3 Gegen diese Erkenntnisse richten sich die vorliegenden außerordentlichen Revisionen, in denen sich die Revisionswerber jeweils in der Zulässigkeitsbegründung (unter anderem) gegen die Nichtdurchführung der mündlichen Verhandlung vor dem Verwaltungsgericht wenden.

4 Die BH erstattete jeweils eine Revisionsbeantwortung.

Der Verwaltungsgerichtshof hat beschlossen, die beiden Revisionen wegen ihres sachlichen und rechtlichen Zusammenhanges zur gemeinsamen Beratung und Entscheidung zu verbinden. Er hat sodann erwogen:

5 Die Revisionswerber begründen die Zulässigkeit der Revision (unter anderem) mit dem Umstand, dass das Verwaltungsgericht keine öffentliche mündliche Verhandlung durchgeführt habe, obwohl kein Anwendungsfall des § 44 Abs. 4 VwGVG vorgelegen sei, und damit von der Rechtsprechung des Verwaltungsgerichtshofes zur Verhandlungspflicht abgewichen sei.

6 Schon im Hinblick auf dieses Vorbringen erweist sich die Revision als zulässig und berechtigt: Der Verwaltungsgerichtshof hat bereits festgehalten, dass die Verletzung der Verhandlungspflicht bzw. des Unmittelbarkeitsgrundsatzes einen Verstoß gegen tragende Verfahrensgrundsätze bzw. eine schwerwiegende Verletzung von Verfahrensvorschriften und damit eine Rechtsfrage grundsätzlicher Bedeutung darstellt (vgl. etwa das hg. Erkenntnis vom , Ra 2015/02/0028, mwN).

══════════════════════════════

• Anweisung A:
Was beschloss der Verwaltungsgerichtshof laut der Revisionsentscheidung zu den beiden Revisionen, bevor er seine Erwägungen anstellte?
• Anweisung B:
Führe die Revisionsentscheidung im Anschluss an ihren letzten Satz fort.

══════════════════════════════

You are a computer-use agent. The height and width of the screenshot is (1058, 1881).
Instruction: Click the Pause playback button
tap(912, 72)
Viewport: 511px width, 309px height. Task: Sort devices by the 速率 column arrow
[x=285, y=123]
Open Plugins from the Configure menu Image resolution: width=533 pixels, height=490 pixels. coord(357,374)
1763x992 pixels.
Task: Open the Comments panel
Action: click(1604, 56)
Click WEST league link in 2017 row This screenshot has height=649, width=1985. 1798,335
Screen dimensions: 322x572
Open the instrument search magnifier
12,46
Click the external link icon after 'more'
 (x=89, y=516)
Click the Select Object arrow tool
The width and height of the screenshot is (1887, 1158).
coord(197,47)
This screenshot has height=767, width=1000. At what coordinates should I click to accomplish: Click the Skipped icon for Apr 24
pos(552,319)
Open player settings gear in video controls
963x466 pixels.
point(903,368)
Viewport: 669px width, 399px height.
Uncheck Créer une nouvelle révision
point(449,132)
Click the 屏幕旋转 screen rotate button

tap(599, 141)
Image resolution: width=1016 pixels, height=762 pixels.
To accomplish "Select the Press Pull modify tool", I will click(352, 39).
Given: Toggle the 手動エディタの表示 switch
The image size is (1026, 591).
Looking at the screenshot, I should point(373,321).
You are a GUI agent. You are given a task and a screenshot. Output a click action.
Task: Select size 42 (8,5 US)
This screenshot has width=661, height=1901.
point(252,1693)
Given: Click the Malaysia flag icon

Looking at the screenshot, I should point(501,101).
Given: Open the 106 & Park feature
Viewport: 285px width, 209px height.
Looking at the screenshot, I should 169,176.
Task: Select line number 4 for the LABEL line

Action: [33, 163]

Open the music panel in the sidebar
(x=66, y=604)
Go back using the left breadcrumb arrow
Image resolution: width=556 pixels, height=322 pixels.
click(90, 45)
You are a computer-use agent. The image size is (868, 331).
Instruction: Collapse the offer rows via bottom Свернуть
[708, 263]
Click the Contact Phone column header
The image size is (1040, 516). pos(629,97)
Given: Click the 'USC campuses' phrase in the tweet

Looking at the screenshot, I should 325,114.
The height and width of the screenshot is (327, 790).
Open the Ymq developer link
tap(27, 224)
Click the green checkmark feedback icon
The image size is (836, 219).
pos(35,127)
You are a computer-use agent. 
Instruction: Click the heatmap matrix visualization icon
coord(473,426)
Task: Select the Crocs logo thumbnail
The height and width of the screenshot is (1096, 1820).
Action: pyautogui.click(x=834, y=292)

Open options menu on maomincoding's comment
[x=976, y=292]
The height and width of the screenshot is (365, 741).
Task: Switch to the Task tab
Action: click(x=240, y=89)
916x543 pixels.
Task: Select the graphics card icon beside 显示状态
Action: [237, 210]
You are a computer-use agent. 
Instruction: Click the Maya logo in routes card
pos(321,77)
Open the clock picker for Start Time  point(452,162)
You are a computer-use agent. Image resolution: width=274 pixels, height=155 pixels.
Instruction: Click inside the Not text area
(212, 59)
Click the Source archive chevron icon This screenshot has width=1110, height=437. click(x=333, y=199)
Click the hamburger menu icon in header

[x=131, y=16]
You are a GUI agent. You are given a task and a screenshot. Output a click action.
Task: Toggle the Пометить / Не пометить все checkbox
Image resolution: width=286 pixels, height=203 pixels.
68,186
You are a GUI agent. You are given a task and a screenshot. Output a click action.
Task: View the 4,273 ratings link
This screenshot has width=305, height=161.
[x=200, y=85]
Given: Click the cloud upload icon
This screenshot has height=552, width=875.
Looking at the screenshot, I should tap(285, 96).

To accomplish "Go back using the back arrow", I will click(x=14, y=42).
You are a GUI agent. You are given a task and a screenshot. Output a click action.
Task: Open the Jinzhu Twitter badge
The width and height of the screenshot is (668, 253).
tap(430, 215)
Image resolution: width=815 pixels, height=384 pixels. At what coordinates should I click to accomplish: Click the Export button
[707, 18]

══════════════════════════════

• Ergebnis A:
Er beschloss, die beiden Revisionen wegen ihres sachlichen und rechtlichen Zusammenhanges zur gemeinsamen Beratung und Entscheidung zu verbinden.

• Ergebnis B:
7 Die Begründung im angefochtenen Erkenntnis für das Absehen von einer Verhandlung, die sich auf § 44 Abs. 4 VwGVG stützt, findet im Gesetz keine Deckung. Da das Verwaltungsgericht mit Erkenntnis entschieden hat, kommt ein Absehen nach § 44 Abs. 4 VwGVG (welches voraussetzt, dass das Verwaltungsgericht einen Beschluss zu fassen hat) nicht in Betracht (vgl. das zitierte hg. Erkenntnis Ra 2015/02/0028, mwN).

8 Ein ausdrücklicher Verzicht auf die Durchführung einer Verhandlung (im Sinn des § 44 Abs. 5 VwGVG) wurde nicht festgestellt und ist nach der Aktenlage auch nicht ersichtlich.

9 Auch die das Absehen von einer Verhandlung ermöglichenden Tatbestände des § 44 Abs. 3 Z 1 bis 4 VwGVG liegen im vorliegenden Fall nicht vor: So wurde in den Beschwerden nicht nur eine unrichtige rechtliche Beurteilung behauptet (Z 1), sondern das Vorliegen eines in wesentlichen Punkten anderen Sachverhalts verbunden mit Beweisanträgen behauptet. Die Beschwerden richteten sich nicht nur gegen die Höhe der Strafe (Z 2) und in den angefochtenen Bescheiden wurde eine 500 Euro übersteigende Geldstrafe verhängt (Z 3). Auch richteten sich die Beschwerden nicht gegen einen verfahrensrechtlichen Bescheid (Z 4).

10 Es lagen damit keine der in § 44 VwGVG genannten Voraussetzungen für ein Absehen von einer mündlichen Verhandlung vor. Dieser Verfahrensmangel war im Hinblick auf Art. 6 EMRK jedenfalls wesentlich (vgl. auch hiezu das zitierte Erkenntnis Ra 2015/02/0028, mwN).

11 Die angefochtenen Erkenntnisse waren daher bereits aus diesem Grund gemäß § 42 Abs. 2 Z 3 lit. b und c VwGG wegen Rechtswidrigkeit infolge Verletzung von Verfahrensvorschriften aufzuheben.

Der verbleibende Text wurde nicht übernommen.